İstikrar için, büyüme için, huzur için, büyük bir Türkiye için, sorunları çözen ve bu coğrafyada önemli bir aktör olarak var olmaya çalışan bir ülke için oylar AK Parti’ye verilmelidir. Bütün kesimleri kucaklayan bir parti olduğu için oy verilmelidir, Türkiye’nin tamamına hitap ettiği için oy vermelidirler, Türkiye’nin değerlerine sahip çıktığı için de oy vermelidirler ve Urfalıların bu yönde bir tercihte bulunacaklarından da hiç kuşkum yok. Ben biliyorum buradaki insanların kendi yöreleriyle ilgili, Urfa’yla ilgili, Türkiye’yle ilgili, coğrafyayla ilgili kaygıları var, onların bu kaygıları karşısında gerçekten hassas davranacak bir parti olduğu için AK Parti’ye oy vereceklerdir. Beklentim burada 12-0 yapmamızdır, yapmamızdan da zerre kadar kuşkum yok, biz çok iyi çalışmalar yapıyoruz, insanlarımıza çok gerçekten yapacaklarımızı anlatırken onların gözlerinden heyecanı okuyabiliriz. İnşallah çok iyi bir neticeyle Türkiye Büyük Millet Meclisi’nde ilimizi temsil edecek milletvekilleriyle bir başarıyı elde ederiz. Milletvekili adayı olarak bana Halfeti ve Bozova ilçelerini sorumlu olarak görevlendirdiler. Belki bugüne kadar Halfeti ve Bozova yeteri derecede hizmet almamış olabilir ben Halfetili ve Bozova kardeşlerime söz veriyorum projelerin takipçisi olacağım, vatandaşın söylediklerini zihnime ve kalbime yazacağım, sigara kâğıdına yazmayacağım. Halfeti ve Bozova’yı turizm merkezi ve yaşanabilir birer ilçe olacak. Geçmişte planlanan projeler hayata geçirilecek, her iki ilçe halkının hizmetinde ve emrinde olacağım.

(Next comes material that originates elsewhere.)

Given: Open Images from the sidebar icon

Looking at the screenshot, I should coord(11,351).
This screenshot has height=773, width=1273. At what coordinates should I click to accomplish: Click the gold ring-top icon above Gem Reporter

Mesaimin tamamını halkım için harcayacağım, sıradan bir milletvekili olmayacağıma söz veriyorum.
Son olarak bütün hemşerilerimin bu kentin sahip olduğu sükûnetin ve huzurun devamı için ülkemizin refahı için daha sağlıklı düşünerek oy vereceklerini kendilerinden istirham ediyorum.